S was supportive but also wanted my support and attention at certain times in which it was difficult to give. For example, he offered a couple of times to take care of Zoey's needs while I did a family activity (Zoey did great on this trip btw!). When he came back and joined us, he wanted some focused attention, such as a smile/kiss and a thank you. This seems reasonable, however, when you are immersed in play with two little ones, ages three and five, it can be difficult to turn your focus to someone else in this way - at least I've discovered it's difficult for me! My limitations as an introvert definitely come into play here. I did acknowledge him and immediately began including him in the conversation, but I didn't give him the "good job!" feedback he was longing for. He admits this is a need of his that has come up in other relationships and goes way back.
On my part, I was better able to stay self-connected and was happy I had the wherewithal to remember our intention to support one another and talk through feelings after intense family times. The last night, however, I kind of lost it when S brought up what to me was a very minor nit-picky oversight of mine to give him that pat on the head after taking Zoey out on a walk while we were at my sister's. I was in relax and play mode, and I felt like he ruined it. In retrospect, I was the one that made it a "big deal." I think I was just tired and really needed some fun. He felt bad about it and later said he could have just written it down or talked about it at a different time.
Similar to my desire for greater self-connection, he acknowledged that in the future, he wants to have better self-connection and to not choose to do things that he can't do freely, without need of a significant show of appreciation. I don't know if that's always possible to know ahead of time, but I like his intention to do this.
Overall, I think we did a lot better, though. We had lots more happy times and much less fighting. On the way back, we talked about whether we could ever live in Oregon. We came to the conclusion that we could (and it would be great in terms of being close to nieces and nephews), but we would need a significant in-road or reason to do so.
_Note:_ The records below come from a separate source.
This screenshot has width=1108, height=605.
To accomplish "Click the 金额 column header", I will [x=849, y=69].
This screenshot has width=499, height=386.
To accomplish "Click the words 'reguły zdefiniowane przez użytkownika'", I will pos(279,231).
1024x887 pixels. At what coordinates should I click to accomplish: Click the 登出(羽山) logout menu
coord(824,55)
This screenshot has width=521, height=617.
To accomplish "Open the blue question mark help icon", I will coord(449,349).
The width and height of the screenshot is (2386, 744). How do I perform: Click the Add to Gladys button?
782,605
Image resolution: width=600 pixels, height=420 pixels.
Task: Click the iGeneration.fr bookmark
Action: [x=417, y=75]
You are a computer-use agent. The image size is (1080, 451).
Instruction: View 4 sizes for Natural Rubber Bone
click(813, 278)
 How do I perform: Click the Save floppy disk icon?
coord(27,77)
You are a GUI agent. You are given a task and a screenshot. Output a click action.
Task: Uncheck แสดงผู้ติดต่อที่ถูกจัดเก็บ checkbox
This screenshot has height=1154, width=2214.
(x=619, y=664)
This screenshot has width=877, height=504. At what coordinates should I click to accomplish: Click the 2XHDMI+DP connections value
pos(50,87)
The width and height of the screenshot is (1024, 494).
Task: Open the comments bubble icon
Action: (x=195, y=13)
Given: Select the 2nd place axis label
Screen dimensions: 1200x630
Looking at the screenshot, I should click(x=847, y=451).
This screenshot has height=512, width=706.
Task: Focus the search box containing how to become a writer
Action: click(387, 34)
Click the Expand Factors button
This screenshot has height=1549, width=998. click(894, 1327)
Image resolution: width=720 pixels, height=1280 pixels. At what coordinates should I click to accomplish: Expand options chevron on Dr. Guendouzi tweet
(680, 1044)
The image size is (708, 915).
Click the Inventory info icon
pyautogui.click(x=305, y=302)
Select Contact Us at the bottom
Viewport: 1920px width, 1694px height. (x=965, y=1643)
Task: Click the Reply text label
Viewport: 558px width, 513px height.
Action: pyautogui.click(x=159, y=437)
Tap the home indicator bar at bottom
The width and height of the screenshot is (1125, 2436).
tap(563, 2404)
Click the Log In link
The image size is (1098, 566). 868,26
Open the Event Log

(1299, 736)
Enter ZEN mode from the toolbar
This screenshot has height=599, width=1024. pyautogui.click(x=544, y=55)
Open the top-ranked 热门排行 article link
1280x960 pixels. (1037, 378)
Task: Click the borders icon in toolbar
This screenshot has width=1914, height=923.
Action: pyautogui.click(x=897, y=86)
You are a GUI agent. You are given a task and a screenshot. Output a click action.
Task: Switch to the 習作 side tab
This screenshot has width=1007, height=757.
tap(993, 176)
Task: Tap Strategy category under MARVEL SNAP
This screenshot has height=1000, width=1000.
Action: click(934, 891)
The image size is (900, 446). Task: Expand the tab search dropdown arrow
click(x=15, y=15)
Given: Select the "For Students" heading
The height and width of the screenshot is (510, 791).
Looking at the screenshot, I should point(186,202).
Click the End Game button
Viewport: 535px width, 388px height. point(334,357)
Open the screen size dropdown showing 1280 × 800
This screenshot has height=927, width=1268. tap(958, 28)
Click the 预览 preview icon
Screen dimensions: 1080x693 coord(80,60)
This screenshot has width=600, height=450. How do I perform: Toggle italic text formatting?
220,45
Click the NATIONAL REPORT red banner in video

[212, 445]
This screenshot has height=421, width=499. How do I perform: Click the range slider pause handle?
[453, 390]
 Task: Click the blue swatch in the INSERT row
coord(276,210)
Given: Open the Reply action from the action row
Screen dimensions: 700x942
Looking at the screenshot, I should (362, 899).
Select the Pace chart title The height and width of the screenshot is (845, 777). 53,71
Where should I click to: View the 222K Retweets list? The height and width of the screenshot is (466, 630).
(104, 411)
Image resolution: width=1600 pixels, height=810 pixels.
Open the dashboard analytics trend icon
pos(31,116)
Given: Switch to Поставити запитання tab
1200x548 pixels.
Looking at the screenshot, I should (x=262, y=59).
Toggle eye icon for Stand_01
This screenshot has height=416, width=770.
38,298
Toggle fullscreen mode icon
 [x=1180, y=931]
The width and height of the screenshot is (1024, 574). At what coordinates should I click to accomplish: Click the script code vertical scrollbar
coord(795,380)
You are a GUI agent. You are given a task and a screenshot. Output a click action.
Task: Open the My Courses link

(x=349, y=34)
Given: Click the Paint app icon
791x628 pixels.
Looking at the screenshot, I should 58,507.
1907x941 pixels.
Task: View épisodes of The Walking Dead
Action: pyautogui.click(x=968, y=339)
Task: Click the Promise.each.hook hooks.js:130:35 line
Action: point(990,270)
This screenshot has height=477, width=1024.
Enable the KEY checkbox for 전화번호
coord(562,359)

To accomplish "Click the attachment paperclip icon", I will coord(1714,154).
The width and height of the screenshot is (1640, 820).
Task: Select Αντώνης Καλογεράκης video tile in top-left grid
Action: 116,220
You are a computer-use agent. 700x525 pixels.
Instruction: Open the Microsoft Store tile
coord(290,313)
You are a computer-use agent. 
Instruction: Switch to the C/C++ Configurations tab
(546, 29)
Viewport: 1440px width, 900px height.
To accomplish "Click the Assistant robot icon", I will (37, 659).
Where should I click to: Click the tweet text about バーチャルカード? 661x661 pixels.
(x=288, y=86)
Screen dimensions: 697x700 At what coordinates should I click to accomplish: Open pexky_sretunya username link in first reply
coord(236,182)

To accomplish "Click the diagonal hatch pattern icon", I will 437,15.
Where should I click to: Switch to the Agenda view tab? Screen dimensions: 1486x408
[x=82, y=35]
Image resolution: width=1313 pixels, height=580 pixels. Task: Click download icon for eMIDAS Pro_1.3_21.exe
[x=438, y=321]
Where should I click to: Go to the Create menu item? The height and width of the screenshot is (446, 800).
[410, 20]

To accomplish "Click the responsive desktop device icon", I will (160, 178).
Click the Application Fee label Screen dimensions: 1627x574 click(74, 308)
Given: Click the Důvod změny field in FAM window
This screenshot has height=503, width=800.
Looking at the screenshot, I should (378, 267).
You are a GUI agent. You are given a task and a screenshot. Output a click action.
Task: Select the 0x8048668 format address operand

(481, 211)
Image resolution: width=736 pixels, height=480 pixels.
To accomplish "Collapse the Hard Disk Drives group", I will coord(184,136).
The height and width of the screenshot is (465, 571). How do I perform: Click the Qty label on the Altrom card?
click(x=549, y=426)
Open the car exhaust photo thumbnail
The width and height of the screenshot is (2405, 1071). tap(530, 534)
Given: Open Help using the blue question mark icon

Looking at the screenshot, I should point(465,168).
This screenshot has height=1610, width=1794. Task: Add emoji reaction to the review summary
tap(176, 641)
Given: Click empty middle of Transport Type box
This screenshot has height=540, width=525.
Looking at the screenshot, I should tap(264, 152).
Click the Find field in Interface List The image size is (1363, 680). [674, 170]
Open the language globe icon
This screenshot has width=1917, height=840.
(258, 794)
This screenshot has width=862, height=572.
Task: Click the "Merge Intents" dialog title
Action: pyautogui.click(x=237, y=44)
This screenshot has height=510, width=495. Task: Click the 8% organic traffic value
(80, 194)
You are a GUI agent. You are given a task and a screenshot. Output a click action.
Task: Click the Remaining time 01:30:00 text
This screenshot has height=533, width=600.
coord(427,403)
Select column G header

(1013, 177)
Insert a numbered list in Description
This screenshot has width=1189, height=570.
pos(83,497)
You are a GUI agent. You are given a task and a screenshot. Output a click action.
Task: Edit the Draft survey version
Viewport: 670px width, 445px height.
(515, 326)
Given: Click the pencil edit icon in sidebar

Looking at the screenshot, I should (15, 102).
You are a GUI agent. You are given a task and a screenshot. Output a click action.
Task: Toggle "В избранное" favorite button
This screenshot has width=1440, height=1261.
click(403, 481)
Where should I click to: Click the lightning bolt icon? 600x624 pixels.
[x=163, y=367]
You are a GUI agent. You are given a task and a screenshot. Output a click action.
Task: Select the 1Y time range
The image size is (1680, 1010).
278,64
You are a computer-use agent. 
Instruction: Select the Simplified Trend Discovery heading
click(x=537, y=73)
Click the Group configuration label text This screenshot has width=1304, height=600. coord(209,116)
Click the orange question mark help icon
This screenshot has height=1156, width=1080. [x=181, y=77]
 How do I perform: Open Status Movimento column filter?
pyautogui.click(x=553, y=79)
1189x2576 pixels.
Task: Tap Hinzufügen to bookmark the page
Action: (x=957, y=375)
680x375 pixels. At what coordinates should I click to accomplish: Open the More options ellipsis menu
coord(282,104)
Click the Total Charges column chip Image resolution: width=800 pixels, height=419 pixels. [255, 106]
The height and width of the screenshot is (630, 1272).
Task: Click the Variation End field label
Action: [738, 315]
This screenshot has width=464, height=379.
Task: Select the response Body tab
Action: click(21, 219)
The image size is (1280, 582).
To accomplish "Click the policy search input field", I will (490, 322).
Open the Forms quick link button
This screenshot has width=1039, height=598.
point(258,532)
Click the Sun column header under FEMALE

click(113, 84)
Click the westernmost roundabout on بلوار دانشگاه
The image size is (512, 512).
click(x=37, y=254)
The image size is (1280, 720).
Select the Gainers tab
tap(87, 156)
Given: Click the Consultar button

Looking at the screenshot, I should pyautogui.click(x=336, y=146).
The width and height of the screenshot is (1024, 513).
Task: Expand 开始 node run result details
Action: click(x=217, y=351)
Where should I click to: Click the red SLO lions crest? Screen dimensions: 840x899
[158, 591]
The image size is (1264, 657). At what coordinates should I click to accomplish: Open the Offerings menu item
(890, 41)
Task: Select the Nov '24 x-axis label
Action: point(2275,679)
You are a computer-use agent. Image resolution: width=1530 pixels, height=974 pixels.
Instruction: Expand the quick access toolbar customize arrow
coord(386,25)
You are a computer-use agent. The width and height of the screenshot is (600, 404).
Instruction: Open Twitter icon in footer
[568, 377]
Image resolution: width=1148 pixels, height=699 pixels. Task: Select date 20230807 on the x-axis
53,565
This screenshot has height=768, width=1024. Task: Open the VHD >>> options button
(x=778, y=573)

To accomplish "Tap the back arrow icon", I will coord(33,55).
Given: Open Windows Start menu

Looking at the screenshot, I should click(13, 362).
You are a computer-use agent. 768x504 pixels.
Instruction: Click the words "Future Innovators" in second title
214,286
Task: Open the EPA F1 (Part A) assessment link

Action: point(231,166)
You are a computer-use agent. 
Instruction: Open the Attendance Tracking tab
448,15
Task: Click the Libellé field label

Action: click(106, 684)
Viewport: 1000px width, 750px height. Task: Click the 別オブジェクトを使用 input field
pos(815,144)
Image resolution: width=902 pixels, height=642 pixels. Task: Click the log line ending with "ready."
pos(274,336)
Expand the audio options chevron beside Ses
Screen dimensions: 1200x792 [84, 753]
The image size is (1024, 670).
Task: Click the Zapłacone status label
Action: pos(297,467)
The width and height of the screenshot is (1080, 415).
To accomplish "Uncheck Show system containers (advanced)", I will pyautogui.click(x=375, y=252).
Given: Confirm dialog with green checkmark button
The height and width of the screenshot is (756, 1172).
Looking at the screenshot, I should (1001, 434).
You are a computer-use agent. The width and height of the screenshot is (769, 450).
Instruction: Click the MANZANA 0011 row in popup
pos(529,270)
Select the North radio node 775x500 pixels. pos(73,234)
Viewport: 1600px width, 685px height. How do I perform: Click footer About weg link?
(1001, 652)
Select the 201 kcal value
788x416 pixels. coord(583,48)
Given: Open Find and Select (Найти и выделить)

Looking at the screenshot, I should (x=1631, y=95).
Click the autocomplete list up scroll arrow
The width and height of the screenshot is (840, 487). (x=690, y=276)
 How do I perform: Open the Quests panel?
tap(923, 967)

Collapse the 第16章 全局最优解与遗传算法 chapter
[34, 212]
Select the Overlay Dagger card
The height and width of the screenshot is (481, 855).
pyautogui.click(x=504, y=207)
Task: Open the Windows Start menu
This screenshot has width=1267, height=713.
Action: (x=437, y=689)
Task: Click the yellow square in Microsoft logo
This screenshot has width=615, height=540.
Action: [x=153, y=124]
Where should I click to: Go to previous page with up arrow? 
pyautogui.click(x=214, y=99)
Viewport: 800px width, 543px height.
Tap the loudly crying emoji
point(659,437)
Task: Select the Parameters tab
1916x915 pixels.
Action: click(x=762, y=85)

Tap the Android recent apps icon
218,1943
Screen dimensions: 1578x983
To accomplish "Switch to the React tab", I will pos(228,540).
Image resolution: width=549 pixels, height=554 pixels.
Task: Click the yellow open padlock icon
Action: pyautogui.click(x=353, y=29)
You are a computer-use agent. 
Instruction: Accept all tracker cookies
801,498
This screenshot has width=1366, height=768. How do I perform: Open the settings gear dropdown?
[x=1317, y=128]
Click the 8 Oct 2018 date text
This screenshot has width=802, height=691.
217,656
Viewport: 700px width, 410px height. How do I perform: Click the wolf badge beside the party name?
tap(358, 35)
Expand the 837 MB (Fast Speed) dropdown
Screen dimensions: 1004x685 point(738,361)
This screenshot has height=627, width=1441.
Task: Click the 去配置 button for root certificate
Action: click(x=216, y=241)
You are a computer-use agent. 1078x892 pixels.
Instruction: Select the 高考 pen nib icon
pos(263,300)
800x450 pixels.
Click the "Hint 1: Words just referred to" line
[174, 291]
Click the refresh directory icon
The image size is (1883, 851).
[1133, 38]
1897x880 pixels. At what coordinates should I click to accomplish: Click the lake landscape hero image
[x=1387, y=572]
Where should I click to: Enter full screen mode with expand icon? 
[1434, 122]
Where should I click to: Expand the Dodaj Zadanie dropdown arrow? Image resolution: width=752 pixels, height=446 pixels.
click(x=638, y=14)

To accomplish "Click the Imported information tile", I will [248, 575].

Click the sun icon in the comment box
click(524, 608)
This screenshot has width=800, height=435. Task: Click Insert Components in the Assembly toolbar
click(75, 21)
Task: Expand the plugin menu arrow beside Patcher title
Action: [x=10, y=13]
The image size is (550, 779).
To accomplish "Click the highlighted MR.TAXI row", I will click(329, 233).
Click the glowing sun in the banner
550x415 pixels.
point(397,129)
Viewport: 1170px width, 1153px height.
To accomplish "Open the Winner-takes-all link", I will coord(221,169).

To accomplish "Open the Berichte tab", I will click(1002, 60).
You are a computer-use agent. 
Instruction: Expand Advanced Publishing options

This might be having our own kid, connecting with an intentional community, or feeling like we could really make a difference there in some way.
Additional fun times with family that I would like to remember: S and I bowling with my brother, sister-in-law, and baby niece Vivi (well, she didn't bowl :); us going to an Oregon Du.ck basketball game with my dad and other family in their awesome relatively new arena; spending some nice time with my 92-year-old grandpa, who is looking much better after having pneumonia; seeing my aunt and uncle in their new home; holding sweet Vivi and making her smile; and playing charades and reading books with my niece and nephew. My mom was really sick so couldn't come out and do things with us, unfortunately.
Final note on ttc: I forgot to bring my birth con.trol pills on the trip, but I guess it's okay to start taking them within the first few days of your cycle (I started this cycle on Saturday, dashing the ever so small hope we had). My polyp surgery is still scheduled for the 8th.